Archbishop asks Catholics to pray and ignore disinformation spread throughout the war

Published: February 26, 2024   
OSV News photo/Bob Roller
Metropolitan Archbishop Borys A. Gudziak of the Ukrainian Catholic Archeparchy of Philadelphia speaks during the National Catholic Prayer Breakfast in Washington March 14, 2023.

As Russia's full-scale invasion of Ukraine reaches the two-year mark Feb. 24, OSV News sat down with Metropolitan Archbishop Borys A. Gudziak of the Ukrainian Catholic Archeparchy of Philadelphia, who recently returned from his latest visit to Ukraine, for his insights on the war.

This interview has been edited for length and clarity.


OSV News: After two years of full-scale invasion and 10 years of aggression by Russia, how would you describe the overall outlook of the Ukrainian people?

Archbishop Gudziak: It's really quite amazing, because there's so much devastation, there's so much death, there's so much displacement, and yet the people are pretty clear in their resolve. ... There are principles we have to defend, and we really don't have any choice, because wherever there is Russian occupation, there is genocide. So, if we don't defend ourselves, we'll be killed.

We know we have to get the job done. We need help to get that job done, but we know nobody is going to send troops to help us in Ukraine.

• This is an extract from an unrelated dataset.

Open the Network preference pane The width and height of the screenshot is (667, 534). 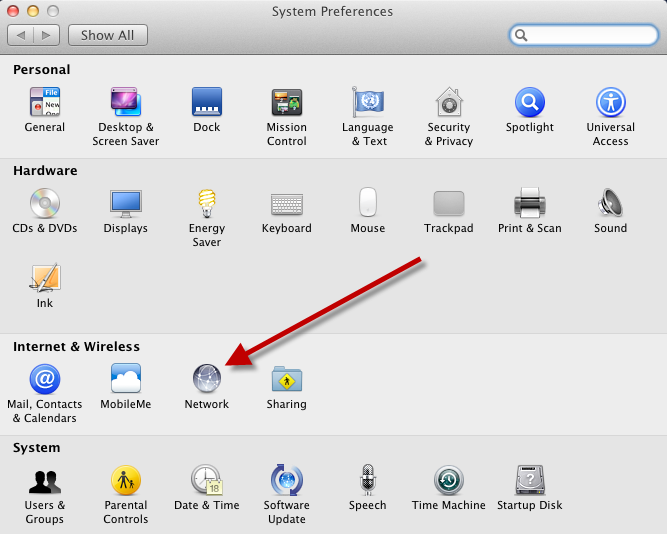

We gave up our nuclear arsenal unilaterally in 1994 (under the Budapest Memorandum), receiving security pledges and guarantees from the United States, Great Britain and Russia, who (promised) not only to not invade or demonstrate aggression, but to not even use economic power to shake the sovereignty or independence of Ukraine. ... You had the global community applauding the first nuclear disarmament.

(But now) Ukraine's territorial integrity, its sovereignty has been violated brutally. Ukrainians realize they have to defend themselves and they will do so.


OSV News: How does the current war fit into the long record of Russian aggression against Ukraine and, in particular, the Ukrainian Greek Catholic Church?

Archbishop Gudziak: It's the present image of what happened in Bucha, Irpin, Borodyanka, Mariupol (sites of recent Russian mass atrocities in Ukraine). But it's also the history. There were ... millions killed by wars, genocide and genocidal policies like the Holodomor or the Holocaust.

All of this at the hands, in one form or another, of totalitarian powers, or wars that were generated by empires.

(Russian President Vladimir) Putin has said there is no such thing really as Ukraine, there isn't a separate independent Ukrainian people, (and) the Ukrainian language is just a dialect. All of that will be erased, and it's not a question of hypothesis.

The Ukrainian Catholic Church gets eradicated as a legal, visible entity every time there's a Russian occupation. It happened in the 18th century. It happened a few times in the 19th century as the Russian Empire grew or consolidated its hold on territory after the partitions of Poland. The Tsarists ... came to Lviv (and) arrested and deported the head of the Ukrainian Catholic Church to Russia. The Soviets did it in the 20th century. And now we see it (happening) in the occupied territories.


OSV News: What can Catholics do to support Ukraine at this moment?

Archbishop Gudziak: First of all, we should pray. The Lord is the Lord of history. ... And I've seen too many miracles. Our Church was illegal for 45 years ... it was decimated. Today, 35 years later, there are 3,000 priests again, and we have the youngest episcopacy and clergy in the world.

Second, be informed. There's a lot of disinformation. Ukrainians are very grateful to all who pray, who advocate and who help. There's a special respect for America. (Ukrainians are) going to fight and defend God-given principles, God-given dignity, so that our children and grandchildren don't have to suffer. ... We have to stop (Russia's aggression), no matter what the cost.